In the initial stage of the fine-tuning process, there were 1,050,627 trainable parameters. During this phase, the model’s architecture was devised, data augmentation strategies were determined, and the best-performing configuration from the subsequent cycle was saved. The second phase of fine-tuning involved a substantially larger number of parameters, totaling 24,585,219, since the ResNet50 model was unfrozen.

Fig. 12
figure 12

Accuracy and Loss of the training–validation process

Fig. 13
figure 13

Confusion matrix on the test set

The overview of the training and validation process is presented in Fig. 12. The dataset was partitioned as follows: 80% allocated for training and validation, with 20% of the 80% reserved for validation. The remaining 20% constituted the test set. Consequently, the training set contained 1961 images, comprising 453 from the meningioma class, 913 from the glioma class, and 595 from the pituitary class. The validation set included 490 images, with 113 from the meningioma class, 228 from the glioma class, and 149 from the pituitary class.
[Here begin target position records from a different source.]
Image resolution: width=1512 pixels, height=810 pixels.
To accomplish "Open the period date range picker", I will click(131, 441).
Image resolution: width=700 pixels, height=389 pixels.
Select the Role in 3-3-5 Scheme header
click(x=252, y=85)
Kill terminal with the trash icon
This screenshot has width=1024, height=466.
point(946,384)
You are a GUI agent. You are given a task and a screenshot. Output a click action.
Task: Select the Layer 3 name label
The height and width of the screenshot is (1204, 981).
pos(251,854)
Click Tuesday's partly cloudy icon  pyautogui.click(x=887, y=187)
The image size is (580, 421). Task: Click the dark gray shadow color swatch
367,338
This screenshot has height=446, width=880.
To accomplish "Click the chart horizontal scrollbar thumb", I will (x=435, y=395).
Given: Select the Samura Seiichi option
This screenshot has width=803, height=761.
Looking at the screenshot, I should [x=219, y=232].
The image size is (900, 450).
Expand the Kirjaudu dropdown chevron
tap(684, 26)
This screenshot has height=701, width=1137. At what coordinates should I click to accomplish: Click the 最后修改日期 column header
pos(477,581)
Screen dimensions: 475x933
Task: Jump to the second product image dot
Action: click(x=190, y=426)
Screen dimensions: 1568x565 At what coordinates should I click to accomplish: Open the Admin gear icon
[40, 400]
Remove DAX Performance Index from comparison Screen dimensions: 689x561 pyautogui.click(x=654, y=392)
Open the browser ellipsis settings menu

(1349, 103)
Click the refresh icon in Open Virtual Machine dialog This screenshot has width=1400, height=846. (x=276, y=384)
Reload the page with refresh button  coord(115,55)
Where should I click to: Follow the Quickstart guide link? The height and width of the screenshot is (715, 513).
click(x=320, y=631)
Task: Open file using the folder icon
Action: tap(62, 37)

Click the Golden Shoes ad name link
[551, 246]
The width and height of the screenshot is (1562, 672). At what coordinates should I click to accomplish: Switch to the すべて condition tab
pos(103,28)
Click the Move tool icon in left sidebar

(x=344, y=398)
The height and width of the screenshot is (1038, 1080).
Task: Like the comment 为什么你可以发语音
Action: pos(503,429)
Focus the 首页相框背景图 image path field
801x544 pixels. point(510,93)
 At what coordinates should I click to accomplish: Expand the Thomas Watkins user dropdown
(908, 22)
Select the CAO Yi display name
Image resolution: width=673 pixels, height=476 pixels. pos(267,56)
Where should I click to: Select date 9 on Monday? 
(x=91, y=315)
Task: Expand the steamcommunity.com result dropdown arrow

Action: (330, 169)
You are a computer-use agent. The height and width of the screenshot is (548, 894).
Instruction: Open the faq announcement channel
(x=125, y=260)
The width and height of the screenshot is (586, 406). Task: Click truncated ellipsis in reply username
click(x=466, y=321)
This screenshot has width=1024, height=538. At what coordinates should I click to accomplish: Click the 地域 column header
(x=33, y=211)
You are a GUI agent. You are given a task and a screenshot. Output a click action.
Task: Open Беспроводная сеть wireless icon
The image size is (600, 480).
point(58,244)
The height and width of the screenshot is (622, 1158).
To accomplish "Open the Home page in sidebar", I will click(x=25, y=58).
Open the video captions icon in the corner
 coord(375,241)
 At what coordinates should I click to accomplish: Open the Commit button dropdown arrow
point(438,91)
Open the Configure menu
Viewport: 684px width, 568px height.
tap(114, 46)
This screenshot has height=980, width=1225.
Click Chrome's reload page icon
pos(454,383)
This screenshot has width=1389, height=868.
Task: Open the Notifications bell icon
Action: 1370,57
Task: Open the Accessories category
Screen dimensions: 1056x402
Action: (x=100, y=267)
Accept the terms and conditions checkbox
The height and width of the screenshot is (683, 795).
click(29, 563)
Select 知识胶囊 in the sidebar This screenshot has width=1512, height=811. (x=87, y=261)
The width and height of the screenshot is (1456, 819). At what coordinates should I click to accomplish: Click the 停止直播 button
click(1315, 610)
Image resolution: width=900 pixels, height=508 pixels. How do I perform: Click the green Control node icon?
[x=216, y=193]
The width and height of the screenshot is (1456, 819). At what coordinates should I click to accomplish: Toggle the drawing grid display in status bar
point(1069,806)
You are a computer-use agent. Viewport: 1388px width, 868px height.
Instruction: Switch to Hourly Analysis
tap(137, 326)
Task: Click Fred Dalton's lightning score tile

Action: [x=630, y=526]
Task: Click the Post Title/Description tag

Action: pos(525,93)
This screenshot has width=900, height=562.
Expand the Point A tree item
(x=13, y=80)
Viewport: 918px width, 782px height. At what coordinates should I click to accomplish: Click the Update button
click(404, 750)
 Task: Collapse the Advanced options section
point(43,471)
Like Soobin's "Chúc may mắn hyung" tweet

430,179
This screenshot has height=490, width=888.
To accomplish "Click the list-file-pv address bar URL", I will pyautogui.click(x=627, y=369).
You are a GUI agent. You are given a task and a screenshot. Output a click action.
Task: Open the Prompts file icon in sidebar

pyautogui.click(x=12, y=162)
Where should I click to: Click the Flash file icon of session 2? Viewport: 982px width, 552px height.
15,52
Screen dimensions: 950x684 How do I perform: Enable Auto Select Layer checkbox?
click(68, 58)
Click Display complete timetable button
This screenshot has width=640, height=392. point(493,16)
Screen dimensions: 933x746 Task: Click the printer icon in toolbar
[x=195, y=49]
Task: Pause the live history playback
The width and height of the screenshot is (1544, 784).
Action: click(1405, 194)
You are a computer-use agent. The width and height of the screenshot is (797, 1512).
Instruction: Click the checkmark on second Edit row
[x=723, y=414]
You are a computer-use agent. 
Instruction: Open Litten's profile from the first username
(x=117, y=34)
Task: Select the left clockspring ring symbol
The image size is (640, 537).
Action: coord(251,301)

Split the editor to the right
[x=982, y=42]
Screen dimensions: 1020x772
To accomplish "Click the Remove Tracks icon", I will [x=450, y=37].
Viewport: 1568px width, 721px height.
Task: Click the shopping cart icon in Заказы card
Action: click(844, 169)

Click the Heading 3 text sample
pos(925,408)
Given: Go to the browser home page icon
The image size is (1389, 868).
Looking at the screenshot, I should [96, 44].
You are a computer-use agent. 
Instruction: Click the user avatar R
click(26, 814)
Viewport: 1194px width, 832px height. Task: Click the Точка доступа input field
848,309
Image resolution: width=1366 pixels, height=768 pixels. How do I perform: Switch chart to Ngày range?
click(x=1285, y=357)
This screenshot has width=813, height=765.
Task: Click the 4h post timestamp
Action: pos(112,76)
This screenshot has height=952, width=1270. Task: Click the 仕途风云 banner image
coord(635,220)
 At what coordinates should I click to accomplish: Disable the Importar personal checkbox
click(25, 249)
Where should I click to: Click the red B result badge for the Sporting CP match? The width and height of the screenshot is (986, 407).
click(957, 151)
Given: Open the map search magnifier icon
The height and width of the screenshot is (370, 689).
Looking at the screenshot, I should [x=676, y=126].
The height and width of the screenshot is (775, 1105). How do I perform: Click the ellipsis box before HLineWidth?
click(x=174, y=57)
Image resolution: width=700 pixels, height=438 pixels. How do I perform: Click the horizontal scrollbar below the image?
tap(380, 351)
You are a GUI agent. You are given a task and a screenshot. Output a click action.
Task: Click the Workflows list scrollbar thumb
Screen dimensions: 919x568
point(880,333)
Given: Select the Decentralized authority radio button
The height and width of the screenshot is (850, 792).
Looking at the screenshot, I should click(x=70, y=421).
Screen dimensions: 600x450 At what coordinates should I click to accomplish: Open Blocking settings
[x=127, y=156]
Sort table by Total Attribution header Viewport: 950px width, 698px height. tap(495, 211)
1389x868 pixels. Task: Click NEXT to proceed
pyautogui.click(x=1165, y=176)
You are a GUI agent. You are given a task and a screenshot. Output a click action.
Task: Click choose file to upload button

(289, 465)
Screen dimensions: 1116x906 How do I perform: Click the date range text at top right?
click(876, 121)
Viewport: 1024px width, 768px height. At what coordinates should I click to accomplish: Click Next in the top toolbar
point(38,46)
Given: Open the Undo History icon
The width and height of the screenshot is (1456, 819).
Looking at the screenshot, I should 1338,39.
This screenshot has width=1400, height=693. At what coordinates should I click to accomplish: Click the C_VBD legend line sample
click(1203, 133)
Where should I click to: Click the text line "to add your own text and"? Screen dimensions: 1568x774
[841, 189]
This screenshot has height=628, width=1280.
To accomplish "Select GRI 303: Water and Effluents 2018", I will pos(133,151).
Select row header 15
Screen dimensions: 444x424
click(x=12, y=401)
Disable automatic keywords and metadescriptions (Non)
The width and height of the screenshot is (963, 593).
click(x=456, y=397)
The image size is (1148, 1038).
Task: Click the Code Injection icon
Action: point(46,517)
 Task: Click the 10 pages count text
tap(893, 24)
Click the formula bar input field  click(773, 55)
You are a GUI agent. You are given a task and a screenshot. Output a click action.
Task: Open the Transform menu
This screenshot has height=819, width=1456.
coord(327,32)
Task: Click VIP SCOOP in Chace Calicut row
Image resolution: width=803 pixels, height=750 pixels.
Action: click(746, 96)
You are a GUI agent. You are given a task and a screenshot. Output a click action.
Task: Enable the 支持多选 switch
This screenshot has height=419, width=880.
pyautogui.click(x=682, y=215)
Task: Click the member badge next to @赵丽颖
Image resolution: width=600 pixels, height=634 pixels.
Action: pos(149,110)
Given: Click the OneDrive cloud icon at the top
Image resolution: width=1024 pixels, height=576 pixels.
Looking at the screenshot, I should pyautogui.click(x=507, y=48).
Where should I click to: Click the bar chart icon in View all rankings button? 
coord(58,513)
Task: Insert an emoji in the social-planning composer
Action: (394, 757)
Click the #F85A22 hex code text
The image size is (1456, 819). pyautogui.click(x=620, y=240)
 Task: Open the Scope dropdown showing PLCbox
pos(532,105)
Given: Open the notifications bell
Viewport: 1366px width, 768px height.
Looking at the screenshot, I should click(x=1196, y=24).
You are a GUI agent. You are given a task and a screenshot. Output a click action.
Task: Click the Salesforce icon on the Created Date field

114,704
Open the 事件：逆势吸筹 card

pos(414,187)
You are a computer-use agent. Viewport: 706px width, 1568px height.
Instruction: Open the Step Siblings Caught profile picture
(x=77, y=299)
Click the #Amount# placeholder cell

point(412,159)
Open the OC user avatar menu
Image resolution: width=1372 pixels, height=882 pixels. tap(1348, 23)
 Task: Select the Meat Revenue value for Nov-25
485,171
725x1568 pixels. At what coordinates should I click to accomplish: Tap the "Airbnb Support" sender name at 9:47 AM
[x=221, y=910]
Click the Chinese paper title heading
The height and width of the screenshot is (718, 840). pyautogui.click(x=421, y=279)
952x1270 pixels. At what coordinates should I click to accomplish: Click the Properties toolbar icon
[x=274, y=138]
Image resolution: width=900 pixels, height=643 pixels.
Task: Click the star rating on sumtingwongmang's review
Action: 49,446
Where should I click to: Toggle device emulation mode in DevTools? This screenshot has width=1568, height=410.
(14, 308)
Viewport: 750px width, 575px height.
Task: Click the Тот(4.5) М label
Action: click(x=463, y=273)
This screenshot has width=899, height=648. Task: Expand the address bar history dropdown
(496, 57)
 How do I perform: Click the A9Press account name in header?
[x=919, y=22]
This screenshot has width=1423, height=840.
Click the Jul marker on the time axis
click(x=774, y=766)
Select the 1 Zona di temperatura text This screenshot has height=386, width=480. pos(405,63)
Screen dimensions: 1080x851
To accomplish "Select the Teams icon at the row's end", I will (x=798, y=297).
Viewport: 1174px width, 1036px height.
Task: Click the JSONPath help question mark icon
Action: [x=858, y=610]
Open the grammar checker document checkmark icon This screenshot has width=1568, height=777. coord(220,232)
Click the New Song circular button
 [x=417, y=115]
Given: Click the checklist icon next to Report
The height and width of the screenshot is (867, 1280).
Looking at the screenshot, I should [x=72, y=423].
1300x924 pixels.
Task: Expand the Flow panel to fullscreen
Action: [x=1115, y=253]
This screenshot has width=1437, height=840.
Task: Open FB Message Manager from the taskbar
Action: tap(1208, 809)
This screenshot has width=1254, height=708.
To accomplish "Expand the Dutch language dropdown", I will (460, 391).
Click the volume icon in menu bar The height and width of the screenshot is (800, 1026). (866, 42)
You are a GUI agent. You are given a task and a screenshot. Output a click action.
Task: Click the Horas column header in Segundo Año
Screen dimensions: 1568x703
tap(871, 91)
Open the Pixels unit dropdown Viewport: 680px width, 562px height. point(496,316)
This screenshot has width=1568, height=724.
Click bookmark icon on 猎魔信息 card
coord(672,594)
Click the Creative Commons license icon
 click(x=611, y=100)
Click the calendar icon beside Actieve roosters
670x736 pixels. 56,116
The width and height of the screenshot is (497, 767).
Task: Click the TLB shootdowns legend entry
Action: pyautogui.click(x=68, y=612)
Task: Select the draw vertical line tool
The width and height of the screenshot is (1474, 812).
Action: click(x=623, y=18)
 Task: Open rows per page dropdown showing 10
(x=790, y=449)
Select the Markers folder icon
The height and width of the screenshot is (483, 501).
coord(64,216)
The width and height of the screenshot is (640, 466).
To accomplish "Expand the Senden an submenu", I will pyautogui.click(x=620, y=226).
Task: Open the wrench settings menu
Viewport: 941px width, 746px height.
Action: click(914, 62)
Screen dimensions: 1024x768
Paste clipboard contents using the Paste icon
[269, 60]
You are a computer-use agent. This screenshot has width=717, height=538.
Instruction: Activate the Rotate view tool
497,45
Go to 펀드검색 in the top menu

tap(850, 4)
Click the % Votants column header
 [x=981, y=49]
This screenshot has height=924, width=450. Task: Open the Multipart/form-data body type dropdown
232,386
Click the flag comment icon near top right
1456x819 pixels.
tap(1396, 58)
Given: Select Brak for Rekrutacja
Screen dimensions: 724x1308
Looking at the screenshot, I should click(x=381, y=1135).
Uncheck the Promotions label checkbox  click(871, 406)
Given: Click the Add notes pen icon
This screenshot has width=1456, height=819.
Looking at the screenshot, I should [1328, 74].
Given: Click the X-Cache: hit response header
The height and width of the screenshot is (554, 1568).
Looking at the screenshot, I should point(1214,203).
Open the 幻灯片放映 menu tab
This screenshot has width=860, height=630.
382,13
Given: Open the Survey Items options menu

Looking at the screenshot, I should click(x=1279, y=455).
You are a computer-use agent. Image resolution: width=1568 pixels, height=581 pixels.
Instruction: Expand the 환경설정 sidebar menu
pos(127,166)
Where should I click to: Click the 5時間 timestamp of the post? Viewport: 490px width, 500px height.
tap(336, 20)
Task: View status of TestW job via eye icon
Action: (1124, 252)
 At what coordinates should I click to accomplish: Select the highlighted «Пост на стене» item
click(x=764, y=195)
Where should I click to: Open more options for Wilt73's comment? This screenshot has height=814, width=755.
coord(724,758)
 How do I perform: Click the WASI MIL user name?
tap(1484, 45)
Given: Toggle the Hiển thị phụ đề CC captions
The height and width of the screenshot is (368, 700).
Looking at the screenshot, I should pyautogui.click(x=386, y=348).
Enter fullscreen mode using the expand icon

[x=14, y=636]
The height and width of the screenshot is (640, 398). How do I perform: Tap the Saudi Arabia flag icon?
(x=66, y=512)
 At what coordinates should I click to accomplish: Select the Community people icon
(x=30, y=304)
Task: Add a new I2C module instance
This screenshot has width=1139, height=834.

Finally, Fig. 13 resumes in a confusion matrix the performance of the model. The test set had 613 images, of which 142 were from the meningioma class, 285 were from the glioma class, and 186 were from the pituitary class. Flipping the images from left to right with some random saturation, the model was run by changing the learning rate to determine the best method for this task.

Conclusions

The first approach involved an exploratory analysis of the MRIs, where histograms were used to assess data distribution across classes and channels. In the preprocessing phase, we resized the images to match the dimensions of the smallest images and conducted image feature extraction through PCA. These simple operations significantly improved the MLP’s classification performance. Although we employed only these basic techniques, the experimental results were promising. The second approach encompassed the development of a CNN model from scratch and, subsequently, a deep network based on the ResNet50 model through fine-tuning. Working with pre-trained models allowed us to achieve strong classification results with a small dataset in less time, in contrast to MLP and CNN models built from the ground up.

Given the limited training data and the repetitive instances across each epoch, all neural networks in this study were susceptible to over-fitting. However, we successfully mitigated over-fitting in the classification model through regularization techniques, specifically dropout. This study yielded classification accuracies of approximately 97% (\({\pm }\)0.4%), surpassing results reported by other authors who worked with the same dataset.

As further work, it would be useful to have a control set to verify the accuracy of the model to discriminate healthy brains from brains with tumors, and to specify the type of tumor present in the brain.